# START OF DATA FOR PROCESSING

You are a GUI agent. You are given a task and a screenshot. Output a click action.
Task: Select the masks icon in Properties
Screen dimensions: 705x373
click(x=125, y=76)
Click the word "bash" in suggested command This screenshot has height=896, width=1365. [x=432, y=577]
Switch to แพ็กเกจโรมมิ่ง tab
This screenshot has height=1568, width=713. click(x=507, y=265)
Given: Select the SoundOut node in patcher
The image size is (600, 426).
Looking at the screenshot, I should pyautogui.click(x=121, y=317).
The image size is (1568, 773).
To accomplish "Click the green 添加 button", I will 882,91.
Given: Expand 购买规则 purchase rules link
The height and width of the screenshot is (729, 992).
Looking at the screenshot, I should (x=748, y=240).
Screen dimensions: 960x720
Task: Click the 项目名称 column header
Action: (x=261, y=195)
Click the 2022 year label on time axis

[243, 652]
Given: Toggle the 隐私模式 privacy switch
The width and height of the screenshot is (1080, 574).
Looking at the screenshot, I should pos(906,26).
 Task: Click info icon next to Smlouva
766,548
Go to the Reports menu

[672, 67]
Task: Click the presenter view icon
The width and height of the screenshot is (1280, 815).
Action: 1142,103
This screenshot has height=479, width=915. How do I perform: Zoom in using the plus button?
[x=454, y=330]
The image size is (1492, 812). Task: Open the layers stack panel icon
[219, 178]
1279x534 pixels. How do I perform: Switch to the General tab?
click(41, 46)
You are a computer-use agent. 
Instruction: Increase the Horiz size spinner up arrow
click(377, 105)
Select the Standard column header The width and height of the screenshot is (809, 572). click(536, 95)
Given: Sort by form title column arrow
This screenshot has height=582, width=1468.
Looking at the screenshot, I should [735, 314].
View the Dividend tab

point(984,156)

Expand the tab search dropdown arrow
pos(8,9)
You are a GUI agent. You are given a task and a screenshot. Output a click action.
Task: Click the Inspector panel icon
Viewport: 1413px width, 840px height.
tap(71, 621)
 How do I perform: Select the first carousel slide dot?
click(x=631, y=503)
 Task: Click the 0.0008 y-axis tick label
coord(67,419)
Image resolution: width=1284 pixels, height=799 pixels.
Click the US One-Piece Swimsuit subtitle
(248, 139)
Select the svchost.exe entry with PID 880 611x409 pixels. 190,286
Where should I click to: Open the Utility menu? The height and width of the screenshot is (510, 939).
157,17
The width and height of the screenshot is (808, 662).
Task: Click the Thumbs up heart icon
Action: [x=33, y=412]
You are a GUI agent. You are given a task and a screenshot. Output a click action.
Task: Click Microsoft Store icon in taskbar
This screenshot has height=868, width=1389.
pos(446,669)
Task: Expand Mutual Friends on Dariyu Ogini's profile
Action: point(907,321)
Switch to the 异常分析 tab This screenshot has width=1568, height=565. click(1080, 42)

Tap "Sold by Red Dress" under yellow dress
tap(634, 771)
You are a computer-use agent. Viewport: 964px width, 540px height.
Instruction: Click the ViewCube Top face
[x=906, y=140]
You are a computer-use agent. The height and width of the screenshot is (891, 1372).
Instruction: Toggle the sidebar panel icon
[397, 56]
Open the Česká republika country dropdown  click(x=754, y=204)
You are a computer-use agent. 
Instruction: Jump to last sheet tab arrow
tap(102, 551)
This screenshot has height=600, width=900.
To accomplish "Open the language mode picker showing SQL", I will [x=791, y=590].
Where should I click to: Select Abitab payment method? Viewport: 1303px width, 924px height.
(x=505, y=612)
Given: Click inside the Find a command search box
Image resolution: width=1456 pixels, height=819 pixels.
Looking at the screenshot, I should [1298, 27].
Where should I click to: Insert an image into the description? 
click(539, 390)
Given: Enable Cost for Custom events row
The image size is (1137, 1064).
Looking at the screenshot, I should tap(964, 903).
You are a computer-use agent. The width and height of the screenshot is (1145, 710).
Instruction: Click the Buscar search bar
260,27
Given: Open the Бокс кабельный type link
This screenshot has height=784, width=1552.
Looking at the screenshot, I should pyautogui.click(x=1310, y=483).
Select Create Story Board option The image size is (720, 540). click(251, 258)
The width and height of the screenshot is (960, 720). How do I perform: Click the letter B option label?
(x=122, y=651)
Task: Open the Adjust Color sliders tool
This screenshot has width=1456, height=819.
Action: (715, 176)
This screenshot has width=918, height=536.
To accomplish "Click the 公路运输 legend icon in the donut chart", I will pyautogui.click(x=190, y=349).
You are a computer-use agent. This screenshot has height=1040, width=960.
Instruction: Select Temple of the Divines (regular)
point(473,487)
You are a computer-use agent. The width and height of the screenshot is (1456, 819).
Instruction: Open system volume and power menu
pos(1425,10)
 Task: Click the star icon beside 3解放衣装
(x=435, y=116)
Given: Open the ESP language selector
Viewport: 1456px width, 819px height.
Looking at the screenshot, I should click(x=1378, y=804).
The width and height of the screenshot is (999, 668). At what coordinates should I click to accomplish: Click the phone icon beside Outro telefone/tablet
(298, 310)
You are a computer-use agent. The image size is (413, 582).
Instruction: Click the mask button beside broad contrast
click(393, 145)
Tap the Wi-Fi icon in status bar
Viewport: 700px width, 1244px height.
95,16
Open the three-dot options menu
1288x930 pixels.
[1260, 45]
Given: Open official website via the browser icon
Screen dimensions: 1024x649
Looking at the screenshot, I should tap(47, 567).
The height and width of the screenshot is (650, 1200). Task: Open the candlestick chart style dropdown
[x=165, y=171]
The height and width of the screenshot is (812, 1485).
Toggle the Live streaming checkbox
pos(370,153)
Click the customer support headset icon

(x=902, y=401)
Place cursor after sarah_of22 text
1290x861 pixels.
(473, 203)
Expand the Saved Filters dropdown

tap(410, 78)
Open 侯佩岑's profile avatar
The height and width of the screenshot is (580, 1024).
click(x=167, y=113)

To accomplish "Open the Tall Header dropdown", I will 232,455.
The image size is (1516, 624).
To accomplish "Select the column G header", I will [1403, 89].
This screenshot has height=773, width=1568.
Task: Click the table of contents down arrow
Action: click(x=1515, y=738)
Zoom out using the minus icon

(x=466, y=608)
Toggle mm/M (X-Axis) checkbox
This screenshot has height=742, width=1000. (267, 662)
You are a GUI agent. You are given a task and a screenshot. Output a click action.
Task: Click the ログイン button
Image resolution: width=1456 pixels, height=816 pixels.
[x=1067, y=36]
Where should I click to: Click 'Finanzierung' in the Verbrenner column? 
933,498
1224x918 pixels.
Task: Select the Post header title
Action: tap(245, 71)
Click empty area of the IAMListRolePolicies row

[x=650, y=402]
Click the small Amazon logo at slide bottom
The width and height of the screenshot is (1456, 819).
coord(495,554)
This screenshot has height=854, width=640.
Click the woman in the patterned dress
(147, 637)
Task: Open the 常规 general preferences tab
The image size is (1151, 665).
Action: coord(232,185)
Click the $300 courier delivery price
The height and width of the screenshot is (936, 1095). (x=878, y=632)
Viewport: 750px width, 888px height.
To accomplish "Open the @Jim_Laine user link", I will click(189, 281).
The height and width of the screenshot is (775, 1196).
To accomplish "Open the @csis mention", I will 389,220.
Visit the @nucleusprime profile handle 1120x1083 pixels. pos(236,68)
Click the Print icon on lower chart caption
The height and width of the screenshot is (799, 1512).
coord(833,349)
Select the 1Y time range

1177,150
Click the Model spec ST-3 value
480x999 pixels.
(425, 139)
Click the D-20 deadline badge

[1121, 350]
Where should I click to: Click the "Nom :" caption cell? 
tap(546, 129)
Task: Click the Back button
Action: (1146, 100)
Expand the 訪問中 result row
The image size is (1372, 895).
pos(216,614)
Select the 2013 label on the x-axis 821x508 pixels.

# END OF DATA FOR PROCESSING

> **WHAT NEEDS TO BE DONE**: Print all of the items above again, word for word and in their original order.

> **COMPLETE OUTPUT**:
You are a GUI agent. You are given a task and a screenshot. Output a click action.
Task: Select the masks icon in Properties
Screen dimensions: 705x373
click(x=125, y=76)
Click the word "bash" in suggested command This screenshot has height=896, width=1365. [x=432, y=577]
Switch to แพ็กเกจโรมมิ่ง tab
This screenshot has height=1568, width=713. click(x=507, y=265)
Given: Select the SoundOut node in patcher
The image size is (600, 426).
Looking at the screenshot, I should pyautogui.click(x=121, y=317).
The image size is (1568, 773).
To accomplish "Click the green 添加 button", I will 882,91.
Given: Expand 购买规则 purchase rules link
The height and width of the screenshot is (729, 992).
Looking at the screenshot, I should (x=748, y=240).
Screen dimensions: 960x720
Task: Click the 项目名称 column header
Action: (x=261, y=195)
Click the 2022 year label on time axis

[243, 652]
Given: Toggle the 隐私模式 privacy switch
The width and height of the screenshot is (1080, 574).
Looking at the screenshot, I should pos(906,26).
 Task: Click info icon next to Smlouva
766,548
Go to the Reports menu

[672, 67]
Task: Click the presenter view icon
The width and height of the screenshot is (1280, 815).
Action: 1142,103
This screenshot has height=479, width=915. How do I perform: Zoom in using the plus button?
[x=454, y=330]
The image size is (1492, 812). Task: Open the layers stack panel icon
[219, 178]
1279x534 pixels. How do I perform: Switch to the General tab?
click(41, 46)
You are a computer-use agent. 
Instruction: Increase the Horiz size spinner up arrow
click(377, 105)
Select the Standard column header The width and height of the screenshot is (809, 572). click(536, 95)
Given: Sort by form title column arrow
This screenshot has height=582, width=1468.
Looking at the screenshot, I should [735, 314].
View the Dividend tab

point(984,156)

Expand the tab search dropdown arrow
pos(8,9)
You are a GUI agent. You are given a task and a screenshot. Output a click action.
Task: Click the Inspector panel icon
Viewport: 1413px width, 840px height.
tap(71, 621)
 How do I perform: Select the first carousel slide dot?
click(x=631, y=503)
 Task: Click the 0.0008 y-axis tick label
coord(67,419)
Image resolution: width=1284 pixels, height=799 pixels.
Click the US One-Piece Swimsuit subtitle
(248, 139)
Select the svchost.exe entry with PID 880 611x409 pixels. 190,286
Where should I click to: Open the Utility menu? The height and width of the screenshot is (510, 939).
157,17
The width and height of the screenshot is (808, 662).
Task: Click the Thumbs up heart icon
Action: [x=33, y=412]
You are a GUI agent. You are given a task and a screenshot. Output a click action.
Task: Click Microsoft Store icon in taskbar
This screenshot has height=868, width=1389.
pos(446,669)
Task: Expand Mutual Friends on Dariyu Ogini's profile
Action: point(907,321)
Switch to the 异常分析 tab This screenshot has width=1568, height=565. click(1080, 42)

Tap "Sold by Red Dress" under yellow dress
tap(634, 771)
You are a computer-use agent. Viewport: 964px width, 540px height.
Instruction: Click the ViewCube Top face
[x=906, y=140]
You are a computer-use agent. The height and width of the screenshot is (891, 1372).
Instruction: Toggle the sidebar panel icon
[397, 56]
Open the Česká republika country dropdown  click(x=754, y=204)
You are a computer-use agent. 
Instruction: Jump to last sheet tab arrow
tap(102, 551)
This screenshot has height=600, width=900.
To accomplish "Open the language mode picker showing SQL", I will [x=791, y=590].
Where should I click to: Select Abitab payment method? Viewport: 1303px width, 924px height.
(x=505, y=612)
Given: Click inside the Find a command search box
Image resolution: width=1456 pixels, height=819 pixels.
Looking at the screenshot, I should [1298, 27].
Where should I click to: Insert an image into the description? 
click(539, 390)
Given: Enable Cost for Custom events row
The image size is (1137, 1064).
Looking at the screenshot, I should tap(964, 903).
You are a computer-use agent. The width and height of the screenshot is (1145, 710).
Instruction: Click the Buscar search bar
260,27
Given: Open the Бокс кабельный type link
This screenshot has height=784, width=1552.
Looking at the screenshot, I should pyautogui.click(x=1310, y=483).
Select Create Story Board option The image size is (720, 540). click(251, 258)
The width and height of the screenshot is (960, 720). How do I perform: Click the letter B option label?
(x=122, y=651)
Task: Open the Adjust Color sliders tool
This screenshot has width=1456, height=819.
Action: (715, 176)
This screenshot has width=918, height=536.
To accomplish "Click the 公路运输 legend icon in the donut chart", I will pyautogui.click(x=190, y=349).
You are a computer-use agent. This screenshot has height=1040, width=960.
Instruction: Select Temple of the Divines (regular)
point(473,487)
You are a computer-use agent. The width and height of the screenshot is (1456, 819).
Instruction: Open system volume and power menu
pos(1425,10)
 Task: Click the star icon beside 3解放衣装
(x=435, y=116)
Given: Open the ESP language selector
Viewport: 1456px width, 819px height.
Looking at the screenshot, I should click(x=1378, y=804).
The width and height of the screenshot is (999, 668). At what coordinates should I click to accomplish: Click the phone icon beside Outro telefone/tablet
(298, 310)
You are a computer-use agent. The image size is (413, 582).
Instruction: Click the mask button beside broad contrast
click(393, 145)
Tap the Wi-Fi icon in status bar
Viewport: 700px width, 1244px height.
95,16
Open the three-dot options menu
1288x930 pixels.
[1260, 45]
Given: Open official website via the browser icon
Screen dimensions: 1024x649
Looking at the screenshot, I should tap(47, 567).
The height and width of the screenshot is (650, 1200). Task: Open the candlestick chart style dropdown
[x=165, y=171]
The height and width of the screenshot is (812, 1485).
Toggle the Live streaming checkbox
pos(370,153)
Click the customer support headset icon

(x=902, y=401)
Place cursor after sarah_of22 text
1290x861 pixels.
(473, 203)
Expand the Saved Filters dropdown

tap(410, 78)
Open 侯佩岑's profile avatar
The height and width of the screenshot is (580, 1024).
click(x=167, y=113)

To accomplish "Open the Tall Header dropdown", I will 232,455.
The image size is (1516, 624).
To accomplish "Select the column G header", I will [1403, 89].
This screenshot has height=773, width=1568.
Task: Click the table of contents down arrow
Action: click(x=1515, y=738)
Zoom out using the minus icon

(x=466, y=608)
Toggle mm/M (X-Axis) checkbox
This screenshot has height=742, width=1000. (267, 662)
You are a GUI agent. You are given a task and a screenshot. Output a click action.
Task: Click the ログイン button
Image resolution: width=1456 pixels, height=816 pixels.
[x=1067, y=36]
Where should I click to: Click 'Finanzierung' in the Verbrenner column? 
933,498
1224x918 pixels.
Task: Select the Post header title
Action: tap(245, 71)
Click empty area of the IAMListRolePolicies row

[x=650, y=402]
Click the small Amazon logo at slide bottom
The width and height of the screenshot is (1456, 819).
coord(495,554)
This screenshot has height=854, width=640.
Click the woman in the patterned dress
(147, 637)
Task: Open the 常规 general preferences tab
The image size is (1151, 665).
Action: coord(232,185)
Click the $300 courier delivery price
The height and width of the screenshot is (936, 1095). (x=878, y=632)
Viewport: 750px width, 888px height.
To accomplish "Open the @Jim_Laine user link", I will click(189, 281).
The height and width of the screenshot is (775, 1196).
To accomplish "Open the @csis mention", I will 389,220.
Visit the @nucleusprime profile handle 1120x1083 pixels. pos(236,68)
Click the Print icon on lower chart caption
The height and width of the screenshot is (799, 1512).
coord(833,349)
Select the 1Y time range

1177,150
Click the Model spec ST-3 value
480x999 pixels.
(425, 139)
Click the D-20 deadline badge

[1121, 350]
Where should I click to: Click the "Nom :" caption cell? 
tap(546, 129)
Task: Click the Back button
Action: (1146, 100)
Expand the 訪問中 result row
The image size is (1372, 895).
pos(216,614)
Select the 2013 label on the x-axis 821x508 pixels.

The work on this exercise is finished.